Implementation of a Google cloud Research Platform Using Landing Zone

Posted on
|
by idanto@cloudzone.io

About Volcani Institute

The Volcani Institute is Israel’s national agricultural research and development (R&D) center and is officially an arm of the Ministry of Agriculture. With about 200 researchers, the Institute accounts for more than 75% of Israel’s agricultural research and innovation. It has been the driving force behind Israel’s renowned agricultural expertise and has contributed significantly to the development of advanced innovations and sustainable agricultural practices. The Volcani Institute, established in 1921, operates state-of-the-art research facilities and allows researchers to collaborate on research and solutions.

The Challenge

The Volcani Institute contacted CloudZone to build and implement a research platform on Google Cloud.

  • The Volcani Institute has many researchers who require resources to execute some workloads for their research. Each researcher has a strictly defined budget for computing resources, which they cannot surpass. Before the GCP research platform implementation, each researcher chose and managed their computing resources. Researchers were free to choose any Cloud or on-prem resources for their research projects and were responsible for operating their environments’ networking and security.

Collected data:
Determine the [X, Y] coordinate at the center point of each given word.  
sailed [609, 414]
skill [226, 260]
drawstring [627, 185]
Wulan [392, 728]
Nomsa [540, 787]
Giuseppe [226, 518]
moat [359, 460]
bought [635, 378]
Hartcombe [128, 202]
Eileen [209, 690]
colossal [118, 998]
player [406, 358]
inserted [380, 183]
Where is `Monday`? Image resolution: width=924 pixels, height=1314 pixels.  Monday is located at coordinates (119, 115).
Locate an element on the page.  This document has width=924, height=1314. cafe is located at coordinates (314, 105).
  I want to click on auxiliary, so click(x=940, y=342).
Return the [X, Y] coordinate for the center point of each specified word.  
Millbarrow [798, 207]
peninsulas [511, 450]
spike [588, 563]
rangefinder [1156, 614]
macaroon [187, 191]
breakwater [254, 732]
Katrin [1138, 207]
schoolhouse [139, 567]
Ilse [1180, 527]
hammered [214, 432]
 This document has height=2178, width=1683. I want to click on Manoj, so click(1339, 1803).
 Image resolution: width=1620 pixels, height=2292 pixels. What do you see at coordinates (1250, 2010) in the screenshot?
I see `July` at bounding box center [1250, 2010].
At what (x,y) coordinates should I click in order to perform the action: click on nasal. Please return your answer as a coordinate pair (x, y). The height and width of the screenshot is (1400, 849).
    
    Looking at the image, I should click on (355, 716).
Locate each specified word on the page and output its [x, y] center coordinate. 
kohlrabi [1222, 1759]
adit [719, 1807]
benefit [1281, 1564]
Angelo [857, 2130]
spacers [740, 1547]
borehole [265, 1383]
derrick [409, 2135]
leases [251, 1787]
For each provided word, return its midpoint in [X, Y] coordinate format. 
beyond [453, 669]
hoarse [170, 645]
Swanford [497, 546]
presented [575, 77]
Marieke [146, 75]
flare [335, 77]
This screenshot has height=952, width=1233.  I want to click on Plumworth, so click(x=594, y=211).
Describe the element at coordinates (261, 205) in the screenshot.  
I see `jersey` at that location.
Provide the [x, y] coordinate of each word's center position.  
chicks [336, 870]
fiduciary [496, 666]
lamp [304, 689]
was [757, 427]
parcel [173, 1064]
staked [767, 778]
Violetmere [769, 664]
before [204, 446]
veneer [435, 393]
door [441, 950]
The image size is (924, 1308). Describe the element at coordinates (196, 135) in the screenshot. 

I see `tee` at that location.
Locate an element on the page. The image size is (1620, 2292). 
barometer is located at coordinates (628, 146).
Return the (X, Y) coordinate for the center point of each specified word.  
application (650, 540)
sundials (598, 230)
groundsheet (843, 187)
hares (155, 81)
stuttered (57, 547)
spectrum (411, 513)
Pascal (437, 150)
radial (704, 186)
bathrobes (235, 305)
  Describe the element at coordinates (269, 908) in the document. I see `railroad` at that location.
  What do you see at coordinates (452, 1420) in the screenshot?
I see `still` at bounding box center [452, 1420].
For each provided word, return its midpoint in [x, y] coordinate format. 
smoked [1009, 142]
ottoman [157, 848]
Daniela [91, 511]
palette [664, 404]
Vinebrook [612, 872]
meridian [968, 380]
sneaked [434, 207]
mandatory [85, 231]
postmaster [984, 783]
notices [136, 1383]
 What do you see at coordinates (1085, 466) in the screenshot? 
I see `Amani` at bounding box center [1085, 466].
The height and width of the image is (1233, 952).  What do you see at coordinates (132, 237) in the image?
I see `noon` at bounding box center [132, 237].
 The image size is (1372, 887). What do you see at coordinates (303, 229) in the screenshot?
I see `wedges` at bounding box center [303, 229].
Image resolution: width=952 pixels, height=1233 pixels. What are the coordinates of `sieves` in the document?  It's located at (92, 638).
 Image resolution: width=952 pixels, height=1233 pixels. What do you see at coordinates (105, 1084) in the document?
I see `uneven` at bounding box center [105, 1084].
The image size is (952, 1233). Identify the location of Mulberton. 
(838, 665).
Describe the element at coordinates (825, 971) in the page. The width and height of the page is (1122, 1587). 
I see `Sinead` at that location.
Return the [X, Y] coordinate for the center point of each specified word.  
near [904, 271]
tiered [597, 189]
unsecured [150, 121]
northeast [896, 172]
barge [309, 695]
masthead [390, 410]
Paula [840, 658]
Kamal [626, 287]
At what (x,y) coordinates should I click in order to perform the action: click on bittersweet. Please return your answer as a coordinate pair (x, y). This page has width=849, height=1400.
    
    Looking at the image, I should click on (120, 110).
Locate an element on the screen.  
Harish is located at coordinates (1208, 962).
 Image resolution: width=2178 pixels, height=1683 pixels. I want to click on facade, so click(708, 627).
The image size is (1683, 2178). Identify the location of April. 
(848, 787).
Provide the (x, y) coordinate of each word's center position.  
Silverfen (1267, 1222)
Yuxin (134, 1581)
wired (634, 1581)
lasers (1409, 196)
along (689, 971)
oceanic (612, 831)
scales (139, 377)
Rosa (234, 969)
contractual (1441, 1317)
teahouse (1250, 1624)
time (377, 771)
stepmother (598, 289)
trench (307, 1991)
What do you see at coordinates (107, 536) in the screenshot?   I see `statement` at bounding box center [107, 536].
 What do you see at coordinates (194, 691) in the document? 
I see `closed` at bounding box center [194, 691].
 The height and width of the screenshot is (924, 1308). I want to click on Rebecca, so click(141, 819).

Assigned task » In the Volcani Institute case study, what share of Israel's agricultural research and innovation is the Institute said to account for? The records have no connection to the text.

Task answer » More than 75%.